Like the rest of this year's IronSheep dataset, this data is culled from our database of all geotagged tweets from July 2012 through March 2014. In order to stay as true as possible to Carlin's seven dirty words, we didn't include references to derivative words outside the original seven [2].  Even with this restriction we ended up with a total of 43,086,300 references to the seven dirty words which shows how twitter users are just a *un** of foul-mouthed, **x****, ***q**, *****ff** flaming ***d*!!! The list below shows the true magnitude of foul, unholy geotagged tweets (or FUGTs) generated in the United States, with an average of:
  • 2,051,728.6 FUGTs per month
  • 67,533.4 FUGTs per day
  • 2,813.9 FUGTs per hour
  • 46.9 FUGTs per minute
  • 0.78 FUGTs per second  
One of the seven dirty words gets tweeted out nearly every second? We truly are number one [3]! But in order to get a better sense of the spatial distribution of this collection of twisted bilge masquerading as discourse and social commentary, we aggregated this complete pile of **** to the county level and normalized it by the total number of tweets in each county. And yes, there were indeed some non-profane tweets so this normalization exercise actually means something.

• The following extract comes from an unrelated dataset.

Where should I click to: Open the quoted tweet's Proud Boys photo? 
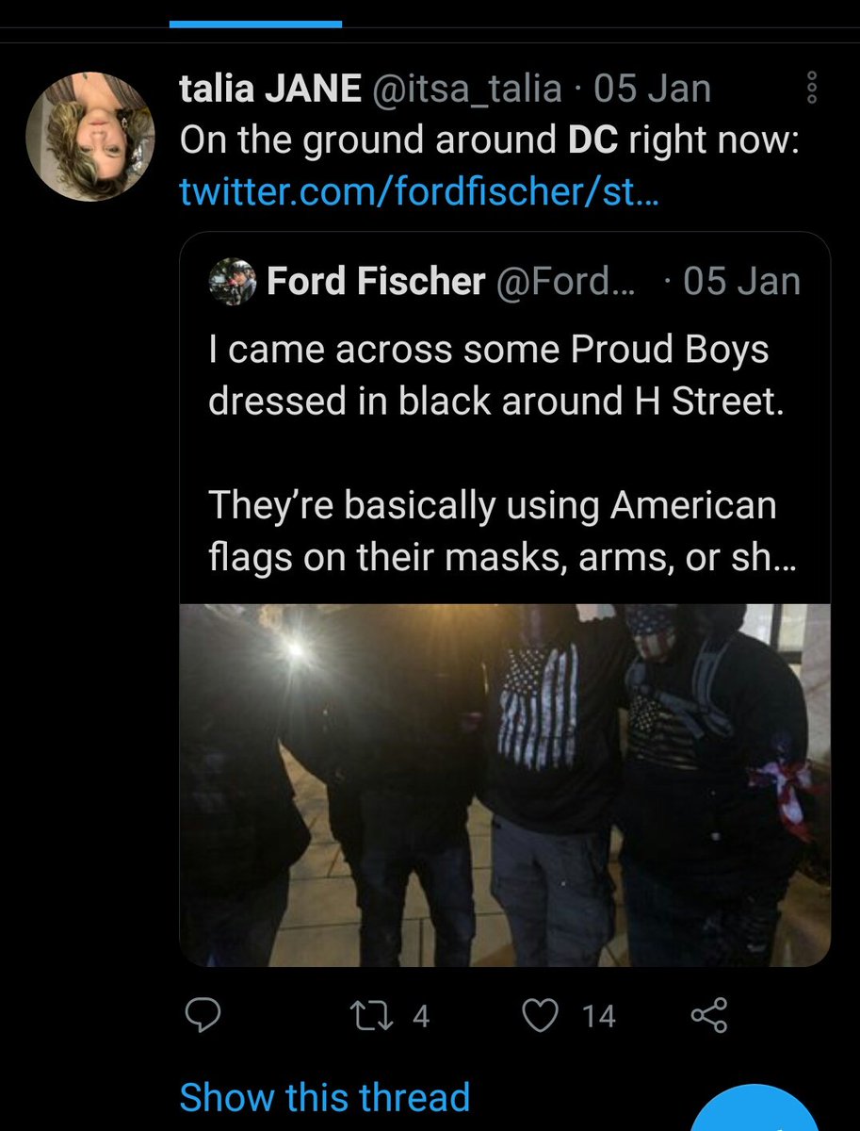click(x=505, y=784)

Bodily Waste (solid); the Act of Evacuation; Pretense/Lies; Expressing Amazement, Incredulity or Annoyance; Something Inferior; Something Superior (the ____)
(vulgar, noun, verb, interjection, n=22,630,879)

The first word in Carlin's sequence, another word for excrement, is by far the most popular of the seven. It accounts for over half of the total number of references in our dataset, with more than 22 million tweets. This word also presents arguably the most interesting finding of our study, in that references to this word are overwhelming concentrated in the American South. While our previous research has shown the South to be unique in its interest in church, racial issues and referring to groups of two or more people as "y'all", it is apparently also unique in its unabashed love for excremental exclamations [4].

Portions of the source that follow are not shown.